The Democrats, on the other hand...I think the most pathetic public performances I have witnessed since the crisis began was, first of all, the speech that House Majority Leader Richard Gephardt (D-Mo.) delivered as the official Democratic response to Bush's decision to send the troops last August, and then Senate Majority Leader George Mitchell's (D-Maine) response to President Bush's State of the Union address.

Both of those so-called responses were mealy-mouthed attempts to avoid controversy, to avoid picking a fight with the president, to go along with the program. There is no opposition in this country in the two major parties.

WHAT DO you think of the mainstream media's role in the crisis?

FIRST OF all, we shouldn't have idealistic expectations in the media at all. Unfortunately, a lot of people tend to see the media as quasi-public institutions, as if they were museums or parks or symphony orchestras. They're not. They're businesses. They're private businesses. They exist to turn a buck. They share the same interests that other huge corporate entities have--and most of them are huge corporate elites.

So I don't expect them to do any more for the public interest, so-called, than I would of any corporate entity. But even if their customary sorry performance is eclipsed by the enormity of their total failure to inform people when it comes to other issues that the government cloaks in that wonderfully vague phrase "national security."

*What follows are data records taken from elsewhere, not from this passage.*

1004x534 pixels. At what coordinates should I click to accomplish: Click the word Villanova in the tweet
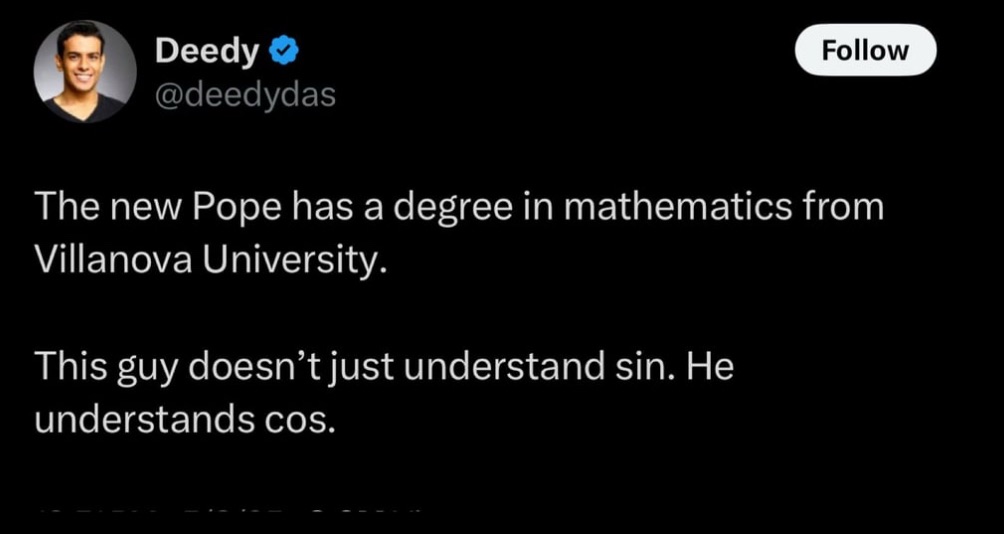tap(113, 263)
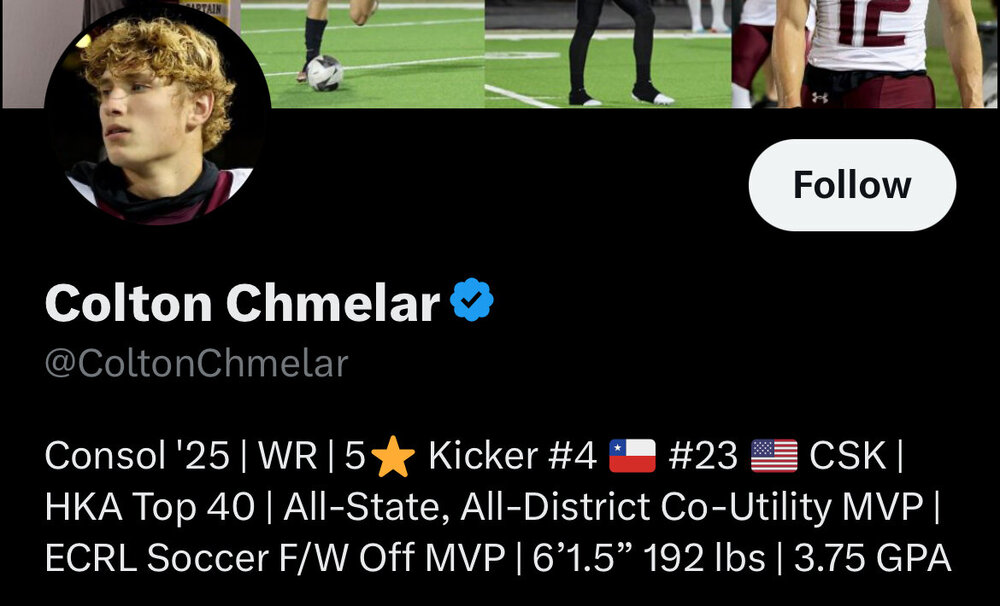Viewport: 1000px width, 606px height.
Task: Click the blue verified checkmark badge
Action: pos(472,300)
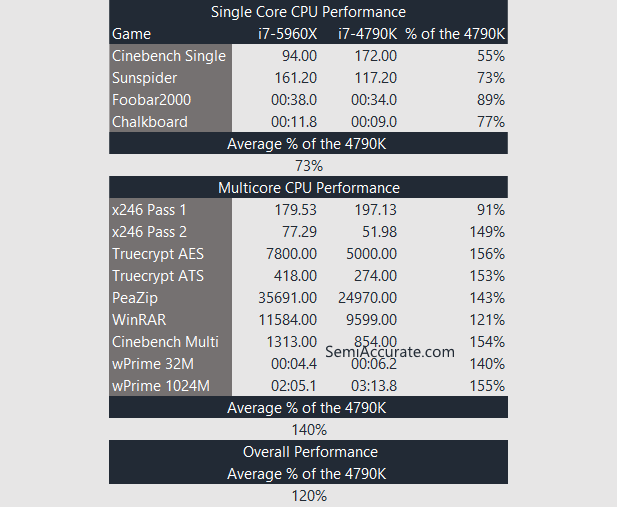
Task: Select the "Chalkboard" row label
Action: (151, 122)
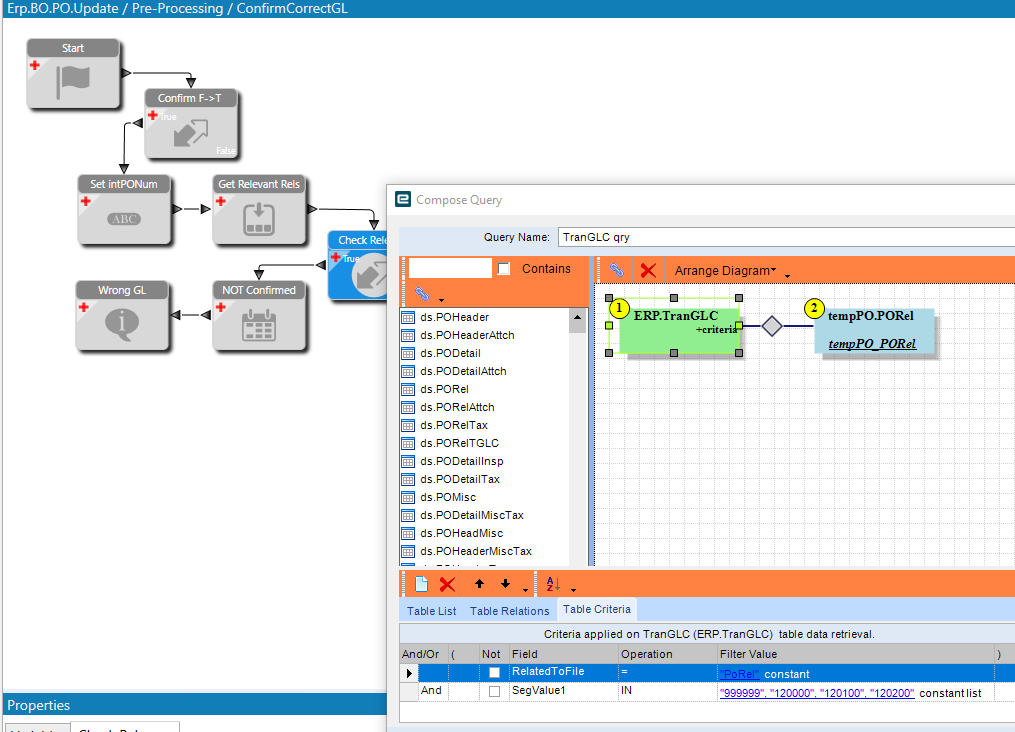Click the SegValue1 constant list link
This screenshot has width=1015, height=732.
click(x=817, y=693)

When the government talks about national security, the people in the media who...[act as] media watchdogs suddenly become playful little puppies who like to roll over to have their bellies rubbed.

They [give play] to all of the nonsense and replay faithfully all of the propaganda. And they give up any pretense even of serving a higher purpose when it comes to informing the public.

HOW DO you think the war will affect U.S. political developments in the near future?

WITH THE reservation that I don't want to do any crystal ball-gazing, I would say that probably, the short-run effect of the war on the economy will be positive. The recession will probably be shorter than it would have been because of the war.

The long-term effects are quite a different matter, because all of the inherent contradictions and built-in failures of the economic system are going to exacerbate--are going to get worse over a period of time because of this war.

The warfare state will do here what it has always done everywhere else. It will destroy every vestige of democracy and every vestige of concern for the people who live in the country.

WHAT SHOULD we do to stop that?

ORGANIZE. MOBILIZE. March. Protest. Dissent. Resist. Dispel the myth that these destructive policies enjoy the support of most Americans. The only way of dispelling that myth is to be as visible and as voluble as possible in resistance.